For some, the issue served as a powerful reminder that responsible disclosure was a highly subjective and evolving paradigm that carried highly charged opinions on both sides of the fence. While some maintained that Ormandy was within his right to bring the vulnerability to the public’s attention, others questioned his motivation, contending that he put the public at risk by giving potential hackers the keys to the kingdom without an adequate defense mechanism in place to shield them from attacks.

Lavery said that Ormandy’s decision was a “questionable move” that didn’t allow Microsoft time to deal with the issue.

“You don’t want to disclose the issue until there’s something the public can do to help themselves,” he said.

Nazario said that in the past he had “severed professional ties” with researchers who had announced bugs on a Friday afternoon, or given the affected vendor just a few days before going public with the vulnerability.

“I don’t think that’s responsible,” he said. “With things like targeted attacks, where we face issues that really cut across the line of fairness, if you discus it publicly that can affect stock prices and jobs, or worse. You are also potentially interfering with the investigations of various authorities.”

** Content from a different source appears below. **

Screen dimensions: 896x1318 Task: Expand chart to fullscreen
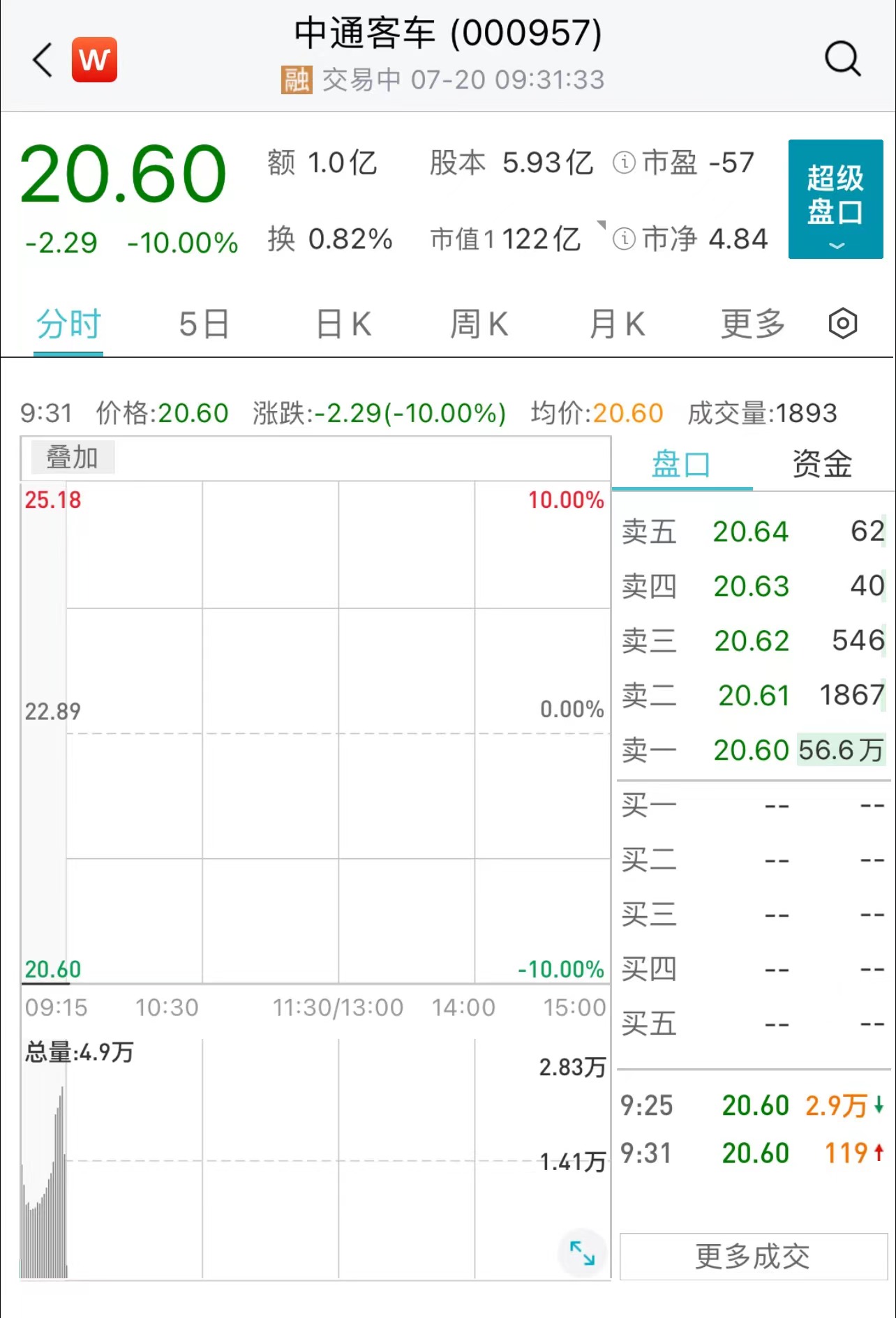[x=582, y=1253]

However, responsible disclosure is also incumbent upon the vendor, researchers say.

“There are two halves to it -- responsible disclosure and responsible response,” Hoff said. “Generally we turn the spotlight and perspective to that of a research discovering vulnerabilities. The other side of that coin is once reported, how the vendors tend to respond.”

And what happens when vendors fail to address a vulnerability or postpones their response indefinitely?

That’s where the issue of “full vs. responsible disclosure” starts to heat up, researchers say.

“At the end of the day, if a researcher has done everything he or she agreed to do and the vendor has not, the researcher has options,” Hoff said. “It’s unfortunate when it comes down to that. Ultimately the arms race starts the moment the disclosure process starts.”

Next: Vendors Prompted To Fix Flaws With Public Disclosure Lavery contended that most vendors will be prompted to address a fix once it’s been made public in an effort to salvage brand reputation and protect customers. Subsequently, researchers can often compel action by leveraging the threat of going public if the flaw isn’t addressed in a timely manner.

And once a vulnerability is revealed in public, vendors will usually scramble to release a fix in order to thwart an attack in the wild, Lavery added.

“Full disclosure is absolutely necessary. The public needs to know and vendors have to be held accountable to fix those vulnerabilities,” he said. “Every company will do what is perceived as doing what it best for itself. The threat of public disclosure is necessary for companies to provide an incentive to fix it.”

Microsoft, for example, issued a patch for the critical Support and Help Center Flaw, reported in June of 2010, just weeks later in the July Patch Tuesday update.

Another option for researchers is what’s known as partial disclosure, revealing a vulnerability without releasing exploit code or other details that could be used by cyber criminals in an attack.

Nazario said that partial disclosure, if done strategically, could be effective in compelling action without harming the public.

“There’s a balance struck by what you disclose for it to be useful,” he said. “Partial disclosure goes a long way. It tells the right people there is a problem afoot and here’s how you can mitigate it -- when done right."

But it’s a balancing act, Nazario added, that can “sometimes leads to people discover thing the attack and discussing it publicly. It’s a risky situation.”

Lavery, however, said that when confronted with the option of exposing a bug, it was by far better to go the “full disclosure” route. Once a bug was known, he said, it was only a matter of time before hackers figured out how to exploit it. And partial disclosure often reveals vulnerabilities but leaves out crucial details that would equip a user with the tools to mitigate the problem, he said.

“Partially disclosing the details doesn’t help as long as you know there’s a vulnerability. It’s not hard to reproduce the research and find the vulnerability,” he said. “I can break into your house. That’s far more terrifying than telling you that you left your window unlocked.”